---------- Dataset extract

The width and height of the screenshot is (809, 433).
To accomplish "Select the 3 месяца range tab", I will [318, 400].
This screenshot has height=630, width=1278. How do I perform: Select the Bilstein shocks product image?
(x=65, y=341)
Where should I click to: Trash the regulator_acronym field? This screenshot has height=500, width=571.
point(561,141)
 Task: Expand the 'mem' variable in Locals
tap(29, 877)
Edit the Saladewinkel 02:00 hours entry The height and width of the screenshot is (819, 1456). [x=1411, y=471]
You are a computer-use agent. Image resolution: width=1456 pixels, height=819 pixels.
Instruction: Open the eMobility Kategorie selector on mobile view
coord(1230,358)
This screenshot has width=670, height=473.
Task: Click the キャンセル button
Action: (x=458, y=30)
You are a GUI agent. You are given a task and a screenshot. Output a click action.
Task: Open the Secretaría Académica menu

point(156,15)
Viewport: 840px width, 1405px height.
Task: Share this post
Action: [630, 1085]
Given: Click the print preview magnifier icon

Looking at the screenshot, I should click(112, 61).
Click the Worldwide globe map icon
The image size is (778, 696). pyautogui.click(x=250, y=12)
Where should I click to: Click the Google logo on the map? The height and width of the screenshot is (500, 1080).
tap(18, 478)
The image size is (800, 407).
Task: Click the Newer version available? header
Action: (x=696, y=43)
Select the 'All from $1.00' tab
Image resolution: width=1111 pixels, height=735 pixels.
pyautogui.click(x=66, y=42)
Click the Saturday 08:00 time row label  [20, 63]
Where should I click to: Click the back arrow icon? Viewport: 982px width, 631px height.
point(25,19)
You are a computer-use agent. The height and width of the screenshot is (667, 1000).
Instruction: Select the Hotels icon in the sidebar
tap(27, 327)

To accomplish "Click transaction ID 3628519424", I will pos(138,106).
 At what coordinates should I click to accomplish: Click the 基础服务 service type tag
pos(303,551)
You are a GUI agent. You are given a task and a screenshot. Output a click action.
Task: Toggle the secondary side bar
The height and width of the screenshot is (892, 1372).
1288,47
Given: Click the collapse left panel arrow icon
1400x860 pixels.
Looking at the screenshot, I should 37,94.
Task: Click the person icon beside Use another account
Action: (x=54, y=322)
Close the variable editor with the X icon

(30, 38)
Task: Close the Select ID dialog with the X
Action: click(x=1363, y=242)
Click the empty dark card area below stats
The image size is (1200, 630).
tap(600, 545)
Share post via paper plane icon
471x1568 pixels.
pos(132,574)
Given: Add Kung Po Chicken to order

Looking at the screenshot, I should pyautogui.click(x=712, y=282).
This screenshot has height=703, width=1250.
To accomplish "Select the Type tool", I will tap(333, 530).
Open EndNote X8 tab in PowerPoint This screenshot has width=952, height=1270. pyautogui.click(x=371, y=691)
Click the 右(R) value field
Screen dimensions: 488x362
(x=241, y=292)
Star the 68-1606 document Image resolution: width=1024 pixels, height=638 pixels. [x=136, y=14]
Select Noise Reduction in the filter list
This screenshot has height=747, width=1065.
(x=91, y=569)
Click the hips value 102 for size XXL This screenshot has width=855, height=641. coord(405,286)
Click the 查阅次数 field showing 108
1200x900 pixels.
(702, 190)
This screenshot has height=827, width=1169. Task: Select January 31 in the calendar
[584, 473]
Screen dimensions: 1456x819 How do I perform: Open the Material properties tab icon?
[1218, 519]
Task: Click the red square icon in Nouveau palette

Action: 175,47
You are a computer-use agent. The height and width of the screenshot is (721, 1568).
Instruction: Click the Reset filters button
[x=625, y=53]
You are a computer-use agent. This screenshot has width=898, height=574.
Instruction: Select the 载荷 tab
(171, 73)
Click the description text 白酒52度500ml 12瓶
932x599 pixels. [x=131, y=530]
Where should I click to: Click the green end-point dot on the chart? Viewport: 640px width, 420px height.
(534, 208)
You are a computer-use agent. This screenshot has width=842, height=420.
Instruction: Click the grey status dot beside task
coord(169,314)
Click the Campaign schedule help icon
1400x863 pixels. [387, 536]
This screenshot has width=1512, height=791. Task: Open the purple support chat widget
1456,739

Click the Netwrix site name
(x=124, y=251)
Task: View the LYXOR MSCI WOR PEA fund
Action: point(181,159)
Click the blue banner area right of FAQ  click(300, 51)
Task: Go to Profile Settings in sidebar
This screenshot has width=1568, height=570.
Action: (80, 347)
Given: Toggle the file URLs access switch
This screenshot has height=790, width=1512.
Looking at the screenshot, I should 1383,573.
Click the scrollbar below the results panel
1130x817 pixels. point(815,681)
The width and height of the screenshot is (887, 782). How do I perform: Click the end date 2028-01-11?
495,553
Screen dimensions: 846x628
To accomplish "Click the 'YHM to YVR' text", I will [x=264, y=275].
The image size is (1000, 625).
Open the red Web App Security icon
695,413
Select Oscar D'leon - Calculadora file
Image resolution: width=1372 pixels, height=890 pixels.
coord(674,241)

--------------------

Could you change every "Where should I click to" in the items above to "Where do I click to" and write all the lines out again with nothing else altered?

The width and height of the screenshot is (809, 433).
To accomplish "Select the 3 месяца range tab", I will [318, 400].
This screenshot has height=630, width=1278. How do I perform: Select the Bilstein shocks product image?
(x=65, y=341)
Where do I click to: Trash the regulator_acronym field? This screenshot has height=500, width=571.
point(561,141)
 Task: Expand the 'mem' variable in Locals
tap(29, 877)
Edit the Saladewinkel 02:00 hours entry The height and width of the screenshot is (819, 1456). [x=1411, y=471]
You are a computer-use agent. Image resolution: width=1456 pixels, height=819 pixels.
Instruction: Open the eMobility Kategorie selector on mobile view
coord(1230,358)
This screenshot has width=670, height=473.
Task: Click the キャンセル button
Action: (x=458, y=30)
You are a GUI agent. You are given a task and a screenshot. Output a click action.
Task: Open the Secretaría Académica menu

point(156,15)
Viewport: 840px width, 1405px height.
Task: Share this post
Action: [630, 1085]
Given: Click the print preview magnifier icon

Looking at the screenshot, I should click(112, 61).
Click the Worldwide globe map icon
The image size is (778, 696). pyautogui.click(x=250, y=12)
Where do I click to: Click the Google logo on the map? The height and width of the screenshot is (500, 1080).
tap(18, 478)
The image size is (800, 407).
Task: Click the Newer version available? header
Action: (x=696, y=43)
Select the 'All from $1.00' tab
Image resolution: width=1111 pixels, height=735 pixels.
pyautogui.click(x=66, y=42)
Click the Saturday 08:00 time row label  [20, 63]
Where do I click to: Click the back arrow icon? Viewport: 982px width, 631px height.
point(25,19)
You are a computer-use agent. The height and width of the screenshot is (667, 1000).
Instruction: Select the Hotels icon in the sidebar
tap(27, 327)

To accomplish "Click transaction ID 3628519424", I will pos(138,106).
 At what coordinates should I click to accomplish: Click the 基础服务 service type tag
pos(303,551)
You are a GUI agent. You are given a task and a screenshot. Output a click action.
Task: Toggle the secondary side bar
The height and width of the screenshot is (892, 1372).
1288,47
Given: Click the collapse left panel arrow icon
1400x860 pixels.
Looking at the screenshot, I should 37,94.
Task: Click the person icon beside Use another account
Action: (x=54, y=322)
Close the variable editor with the X icon

(30, 38)
Task: Close the Select ID dialog with the X
Action: click(x=1363, y=242)
Click the empty dark card area below stats
The image size is (1200, 630).
tap(600, 545)
Share post via paper plane icon
471x1568 pixels.
pos(132,574)
Given: Add Kung Po Chicken to order

Looking at the screenshot, I should pyautogui.click(x=712, y=282).
This screenshot has height=703, width=1250.
To accomplish "Select the Type tool", I will tap(333, 530).
Open EndNote X8 tab in PowerPoint This screenshot has width=952, height=1270. pyautogui.click(x=371, y=691)
Click the 右(R) value field
Screen dimensions: 488x362
(x=241, y=292)
Star the 68-1606 document Image resolution: width=1024 pixels, height=638 pixels. [x=136, y=14]
Select Noise Reduction in the filter list
This screenshot has height=747, width=1065.
(x=91, y=569)
Click the hips value 102 for size XXL This screenshot has width=855, height=641. coord(405,286)
Click the 查阅次数 field showing 108
1200x900 pixels.
(702, 190)
This screenshot has height=827, width=1169. Task: Select January 31 in the calendar
[584, 473]
Screen dimensions: 1456x819 How do I perform: Open the Material properties tab icon?
[1218, 519]
Task: Click the red square icon in Nouveau palette

Action: 175,47
You are a computer-use agent. The height and width of the screenshot is (721, 1568).
Instruction: Click the Reset filters button
[x=625, y=53]
You are a computer-use agent. This screenshot has width=898, height=574.
Instruction: Select the 载荷 tab
(171, 73)
Click the description text 白酒52度500ml 12瓶
932x599 pixels. [x=131, y=530]
Where do I click to: Click the green end-point dot on the chart? Viewport: 640px width, 420px height.
(534, 208)
You are a computer-use agent. This screenshot has width=842, height=420.
Instruction: Click the grey status dot beside task
coord(169,314)
Click the Campaign schedule help icon
1400x863 pixels. [387, 536]
This screenshot has width=1512, height=791. Task: Open the purple support chat widget
1456,739

Click the Netwrix site name
(x=124, y=251)
Task: View the LYXOR MSCI WOR PEA fund
Action: point(181,159)
Click the blue banner area right of FAQ  click(300, 51)
Task: Go to Profile Settings in sidebar
This screenshot has width=1568, height=570.
Action: (80, 347)
Given: Toggle the file URLs access switch
This screenshot has height=790, width=1512.
Looking at the screenshot, I should 1383,573.
Click the scrollbar below the results panel
1130x817 pixels. point(815,681)
The width and height of the screenshot is (887, 782). How do I perform: Click the end date 2028-01-11?
495,553
Screen dimensions: 846x628
To accomplish "Click the 'YHM to YVR' text", I will [x=264, y=275].
The image size is (1000, 625).
Open the red Web App Security icon
695,413
Select Oscar D'leon - Calculadora file
Image resolution: width=1372 pixels, height=890 pixels.
coord(674,241)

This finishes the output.